--- TEXT EXCERPT Enclosed Below ---

How To Protect Critical Energy Infrastructure From Cyber Attack In 5 Steps

How To Protect Critical Energy Infrastructure From Cyber Attack In 5 Steps

How do you deliver critical infrastructure security in 2019 and beyond?

There are no easy answers to that challenge because these are complex systems. Further, these systems are subject to complicated threats like hacking, natural disasters, internal threats and beyond. Don’t let the magnitude of the problem discourage you. The best way to approach critical infrastructure security is by focusing on one area at a time. Right now, let’s take a close look at IT security for energy infrastructure.

Why IT Security Needs To Be A Focus To Protect Energy Systems

Fifteen or twenty years ago, most energy security professionals were focused on terrorist attacks due to 9/11. While such attacks remain a possibility, this type of threat has declined in probability. Instead of bombs, planes and direct armed attacks, energy facilities face a different danger: cyber attacks. Unlike a classic terrorist attack, cyber attacks do not usually involve a loss of life or injury for the attacker. They require relatively modest resources available for purchase on the dark web.

The increasing digitization of modern energy systems brings both efficiency gains and security threats. Decades ago, energy facilities were not networked, and there was no easy way for an attacker to do damage from a distance. Today that has all changed. Just think back to the 2003 energy grid failure in North America, which impacted over 50 million people in Canada and the United States. Though this system failure did not involve a cyberattack, it shows how a failure in one part of the infrastructure can impact many people.

Your Step-By-Step Plan To Stop Cyber Attacks On Critical Energy Infrastructure

Cyber attacks on energy infrastructure is a growing threat. To stop this threat from plunging the nation into darkness, follow these steps.

1) Review your current IT security situation.

--- End of Enclosed TEXT EXCERPT ---

Continue the article on protecting energy infrastructure from cyber attacks from the point where it stops.

--- STUDY MATERIAL Enclosed Below ---

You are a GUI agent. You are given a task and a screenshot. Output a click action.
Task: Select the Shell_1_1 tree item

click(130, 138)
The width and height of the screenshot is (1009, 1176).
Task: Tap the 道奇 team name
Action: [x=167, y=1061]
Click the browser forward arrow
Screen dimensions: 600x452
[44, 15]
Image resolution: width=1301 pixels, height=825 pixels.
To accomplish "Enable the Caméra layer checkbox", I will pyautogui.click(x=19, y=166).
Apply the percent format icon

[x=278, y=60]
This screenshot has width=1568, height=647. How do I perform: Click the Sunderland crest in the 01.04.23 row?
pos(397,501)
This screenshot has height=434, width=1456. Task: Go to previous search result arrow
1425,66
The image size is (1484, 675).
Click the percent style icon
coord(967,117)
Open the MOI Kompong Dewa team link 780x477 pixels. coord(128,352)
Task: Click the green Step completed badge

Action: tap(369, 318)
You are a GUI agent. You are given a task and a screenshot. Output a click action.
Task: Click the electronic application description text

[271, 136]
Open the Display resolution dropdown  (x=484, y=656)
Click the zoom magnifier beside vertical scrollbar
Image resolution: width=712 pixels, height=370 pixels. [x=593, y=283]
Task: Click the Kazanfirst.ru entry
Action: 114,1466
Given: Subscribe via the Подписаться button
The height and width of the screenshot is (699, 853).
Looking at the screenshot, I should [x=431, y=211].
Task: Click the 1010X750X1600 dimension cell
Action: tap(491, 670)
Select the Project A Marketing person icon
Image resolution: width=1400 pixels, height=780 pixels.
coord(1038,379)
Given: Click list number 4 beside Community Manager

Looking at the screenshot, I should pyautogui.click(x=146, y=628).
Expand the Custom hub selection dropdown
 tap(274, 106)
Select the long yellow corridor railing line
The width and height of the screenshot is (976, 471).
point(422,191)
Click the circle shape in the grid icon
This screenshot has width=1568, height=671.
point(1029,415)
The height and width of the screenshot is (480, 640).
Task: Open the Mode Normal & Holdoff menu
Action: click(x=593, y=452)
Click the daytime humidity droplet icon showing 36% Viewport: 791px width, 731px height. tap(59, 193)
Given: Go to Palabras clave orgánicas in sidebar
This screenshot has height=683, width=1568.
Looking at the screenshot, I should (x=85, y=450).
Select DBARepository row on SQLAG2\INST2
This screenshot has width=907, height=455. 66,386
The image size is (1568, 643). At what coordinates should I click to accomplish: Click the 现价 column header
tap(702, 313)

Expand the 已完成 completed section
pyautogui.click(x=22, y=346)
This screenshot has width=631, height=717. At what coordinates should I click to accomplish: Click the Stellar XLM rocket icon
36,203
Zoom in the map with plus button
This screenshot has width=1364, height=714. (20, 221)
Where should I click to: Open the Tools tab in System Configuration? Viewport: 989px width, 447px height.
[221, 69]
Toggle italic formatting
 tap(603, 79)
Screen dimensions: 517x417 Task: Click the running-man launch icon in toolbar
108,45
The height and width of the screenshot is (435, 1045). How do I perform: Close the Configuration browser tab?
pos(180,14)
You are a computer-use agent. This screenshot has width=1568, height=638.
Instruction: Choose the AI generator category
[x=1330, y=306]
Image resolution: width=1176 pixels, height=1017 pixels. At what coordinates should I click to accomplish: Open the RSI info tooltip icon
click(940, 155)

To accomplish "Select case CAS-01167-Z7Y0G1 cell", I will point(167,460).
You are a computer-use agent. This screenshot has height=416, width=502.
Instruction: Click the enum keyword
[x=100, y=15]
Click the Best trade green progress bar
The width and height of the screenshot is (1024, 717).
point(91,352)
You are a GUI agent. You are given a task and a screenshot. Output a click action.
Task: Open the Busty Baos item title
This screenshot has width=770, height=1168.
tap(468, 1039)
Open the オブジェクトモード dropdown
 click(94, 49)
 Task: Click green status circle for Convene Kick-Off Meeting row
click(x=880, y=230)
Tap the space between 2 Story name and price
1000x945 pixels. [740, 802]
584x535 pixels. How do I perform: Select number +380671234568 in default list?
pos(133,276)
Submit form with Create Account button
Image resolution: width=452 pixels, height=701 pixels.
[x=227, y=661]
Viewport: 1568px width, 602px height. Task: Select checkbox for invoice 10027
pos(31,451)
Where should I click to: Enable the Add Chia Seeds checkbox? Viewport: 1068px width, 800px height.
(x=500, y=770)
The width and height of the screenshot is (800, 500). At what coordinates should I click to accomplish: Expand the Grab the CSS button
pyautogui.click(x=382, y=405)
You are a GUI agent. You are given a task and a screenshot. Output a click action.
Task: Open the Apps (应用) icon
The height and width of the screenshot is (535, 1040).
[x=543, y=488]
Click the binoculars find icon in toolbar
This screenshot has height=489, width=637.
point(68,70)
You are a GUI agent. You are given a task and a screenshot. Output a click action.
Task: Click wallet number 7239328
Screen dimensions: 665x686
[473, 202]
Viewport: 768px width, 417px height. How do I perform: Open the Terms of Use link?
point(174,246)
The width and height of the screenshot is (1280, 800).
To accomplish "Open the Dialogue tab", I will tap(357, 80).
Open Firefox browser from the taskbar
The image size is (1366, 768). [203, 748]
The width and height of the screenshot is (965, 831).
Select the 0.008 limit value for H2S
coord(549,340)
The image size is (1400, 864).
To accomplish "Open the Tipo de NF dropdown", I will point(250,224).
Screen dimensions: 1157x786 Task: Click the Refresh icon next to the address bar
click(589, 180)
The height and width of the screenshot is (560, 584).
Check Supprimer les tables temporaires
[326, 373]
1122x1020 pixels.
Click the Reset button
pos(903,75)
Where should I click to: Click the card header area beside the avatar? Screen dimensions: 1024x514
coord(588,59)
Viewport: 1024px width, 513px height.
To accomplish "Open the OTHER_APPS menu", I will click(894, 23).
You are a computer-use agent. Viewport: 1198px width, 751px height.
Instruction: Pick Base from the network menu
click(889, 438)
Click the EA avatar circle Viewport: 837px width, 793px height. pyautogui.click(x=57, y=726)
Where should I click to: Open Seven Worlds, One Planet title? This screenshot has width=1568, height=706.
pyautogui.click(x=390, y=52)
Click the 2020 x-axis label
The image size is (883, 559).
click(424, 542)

--- End of Enclosed STUDY MATERIAL ---

- _OUTPUT OF THE TASK_
You cannot defend yourself against threats you cannot see. To address that issue, you need to build a program to comprehensively assess risks facing your organization. To build out your assessment and monitoring program, consider adding in the following elements:

  • Review monitoring reports from your IT tools. Most cybersecurity tools produce reports, but you may not be reviewing them regularly. Start by examining how many high-risk alerts you have received in the past six months.
  • Monitor industry news and government activities. The bar is always increasing in energy industry security. Increasing IT security is a hot topic in the industry press: Strengthening the Energy Sector’s Cyber Preparedness.
  • Look outside your industry to other areas. Look at other industries like banking and health care, where there is immense pressure to deliver a high level of security.
  • Check for information decay. In IT security, it is very easy to become complacent. If it has been more than 6-12 months since you last analyzed your IT security, assume your prior analysis is out of date.

Based on this review, you will detect some gaps in your cybersecurity program. To validate those gaps and make sure you have not missed anything, use the next step.

2) Verify your IT security needs with an outside perspective.

As an IT security professional, you are deeply familiar with every aspect of your organization’s security. Take a security manager at a nuclear power facility. You likely have physical security procedures and random tests to verify entrances and exits are controlled. From an IT perspective, you will probably have additional controls in place to look for new vulnerabilities. All of that expertise is helpful.

However, you will develop blind spots over time. If you have never had a security incident involving former employees, you might ignore inactive user risk as a priority. The best way to detect these types of problems is to leverage an outside expert for advice. Ask them to complete a review based on an established standard from the Federal Energy Regulatory Commission and other applicable requirements.

3) Automate your IT security administration activity.

Based on your review and external assessment, you will have a laundry list of cybersecurity problems to fix. To get control over all of these problems, classify them into two groups. The first group is activities that require rules and consistency to execute (e.g. following your password management policy to the letter). The second group is judgment-based security issues that need expert support.

If you are like most organizations we work with, you will find quite a few routine and rules-based activities. To address those IT security needs and free up time for other requirements, you will need IT security automation tools.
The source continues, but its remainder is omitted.